The TMP values for Patients 1 and 3, calculated by both methods, are shown in Figure 7. The values predicted by the proposed method differed from those predicted by the traditional method, with the traditional method generally overestimating the absolute TMP values. The difference was more pronounced and significant (p < 0.01) in Patient 3, primarily due to two severe stenoses in the true lumen of the descending aorta, located around planes d and g. These stenoses had a broader impact, leading to the observed discrepancies. Both methods predicted the same balance points where TMP equaled zero: for Patient 1, this balance point was between planes e and f, and for Patient 3, it was near plane h. The maximum difference in TMP values predicted by the two methods exceeded 5 mmHg, occurring near the iliac bifurcation in Patient 1, around plane j.

Figure 7

Figure 7. Spatial and temporal distributions of transmural pressure on the selected planes in Patients 1 and 3.

3.4 Flow patterns

The flow patterns in the aorta of Patient 1 are presented here. Results for Patients 2 and 3 can also be found in the Supplementary Material. Figure 8 illustrates the flow patterns in Patient 1 at five representative time points, and Figure 9 shows the velocity distribution on the selected planes. Unlike the blood pressure distributions, the velocity distributions predicted by the two methods were similar. Aorta tears cause a significant reduction in the cross-sectional area of the TL, but most of the blood still flows into the TL (86.5% in the proposed method and 88.4% in the traditional method), resulting in a high blood velocity in the TL. For branches supplied by both TL and FL, there was a slight but not significant change in the proportion of source. In the REIA, the proportion of blood flow from the TL increased from 85.4% in the traditional method to 87.4% in the proposed method.

Figure 8

Figure 8. Velocity streamlines in Patient 1 at mid-systolic acceleration, peak systole, mid-systolic deceleration, early diastole, and mid-diastole.

Figure 9

Figure 9. Contours of velocity on the selected planes in Patient 1 at mid-systolic acceleration, peak systole, mid-systolic deceleration, early diastole, and mid-diastole.
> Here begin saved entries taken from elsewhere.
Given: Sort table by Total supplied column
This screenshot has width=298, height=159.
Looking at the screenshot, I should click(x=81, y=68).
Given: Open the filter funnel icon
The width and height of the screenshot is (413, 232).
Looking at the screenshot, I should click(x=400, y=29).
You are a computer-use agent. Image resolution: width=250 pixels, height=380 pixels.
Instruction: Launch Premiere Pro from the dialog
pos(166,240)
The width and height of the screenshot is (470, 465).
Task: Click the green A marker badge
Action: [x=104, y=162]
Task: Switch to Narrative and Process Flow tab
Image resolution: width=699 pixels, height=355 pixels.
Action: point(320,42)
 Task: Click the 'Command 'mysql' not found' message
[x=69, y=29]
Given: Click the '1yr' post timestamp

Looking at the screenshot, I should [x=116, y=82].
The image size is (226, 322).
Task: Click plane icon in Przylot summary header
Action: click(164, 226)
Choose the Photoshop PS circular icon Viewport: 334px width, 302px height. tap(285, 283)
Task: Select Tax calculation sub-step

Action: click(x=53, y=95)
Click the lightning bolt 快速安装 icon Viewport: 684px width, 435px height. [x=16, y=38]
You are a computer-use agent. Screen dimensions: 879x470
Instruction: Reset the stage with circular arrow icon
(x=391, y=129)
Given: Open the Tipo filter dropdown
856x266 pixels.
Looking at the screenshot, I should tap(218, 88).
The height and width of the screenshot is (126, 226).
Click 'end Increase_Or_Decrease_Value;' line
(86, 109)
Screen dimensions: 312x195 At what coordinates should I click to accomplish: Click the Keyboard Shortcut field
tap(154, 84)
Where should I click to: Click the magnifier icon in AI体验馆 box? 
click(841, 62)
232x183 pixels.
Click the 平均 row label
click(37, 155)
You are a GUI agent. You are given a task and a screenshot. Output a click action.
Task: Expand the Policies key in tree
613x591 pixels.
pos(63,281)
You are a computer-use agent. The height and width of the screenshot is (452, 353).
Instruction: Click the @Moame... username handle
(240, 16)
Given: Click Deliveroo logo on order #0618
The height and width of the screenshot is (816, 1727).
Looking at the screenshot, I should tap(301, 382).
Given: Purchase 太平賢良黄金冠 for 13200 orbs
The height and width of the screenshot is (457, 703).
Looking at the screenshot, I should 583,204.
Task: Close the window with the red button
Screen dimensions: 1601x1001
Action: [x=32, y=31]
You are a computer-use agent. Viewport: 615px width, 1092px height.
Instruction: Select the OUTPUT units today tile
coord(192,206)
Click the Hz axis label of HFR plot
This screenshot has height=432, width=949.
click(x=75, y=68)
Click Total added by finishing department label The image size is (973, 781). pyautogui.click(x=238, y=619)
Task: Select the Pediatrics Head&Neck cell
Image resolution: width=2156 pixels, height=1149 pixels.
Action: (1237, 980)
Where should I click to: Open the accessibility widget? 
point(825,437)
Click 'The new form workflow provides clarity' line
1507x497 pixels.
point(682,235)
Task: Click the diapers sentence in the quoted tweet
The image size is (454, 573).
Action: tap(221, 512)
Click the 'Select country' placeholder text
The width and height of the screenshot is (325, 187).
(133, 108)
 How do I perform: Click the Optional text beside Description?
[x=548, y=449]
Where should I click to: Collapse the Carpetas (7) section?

Like velocity, the distributions of LNH predicted by the two methods are similar. To maintain conciseness, these distributions are not shown here and can be found in the Supplementary Material. We calculated the difference in LNH by subtracting the values predicted by the traditional method from those predicted by the proposed method, as shown in Figure 10. The differences in LNH were scattered sporadically throughout the aorta, with more pronounced variations observed in the FL, which has a relatively large volume. From a temporal perspective, the differences were more pronounced during mid-systolic acceleration and the diastole phase compared to other times. This may be linked to the strong transition flow occurring between systole and diastole (Liu et al., 2012; Poelma et al., 2015).

Figure 10

Figure 10. Differences in local normalized helicity in Patient 1 at mid-systolic acceleration, peak systole, mid-systolic deceleration, early diastole, and mid-diastole.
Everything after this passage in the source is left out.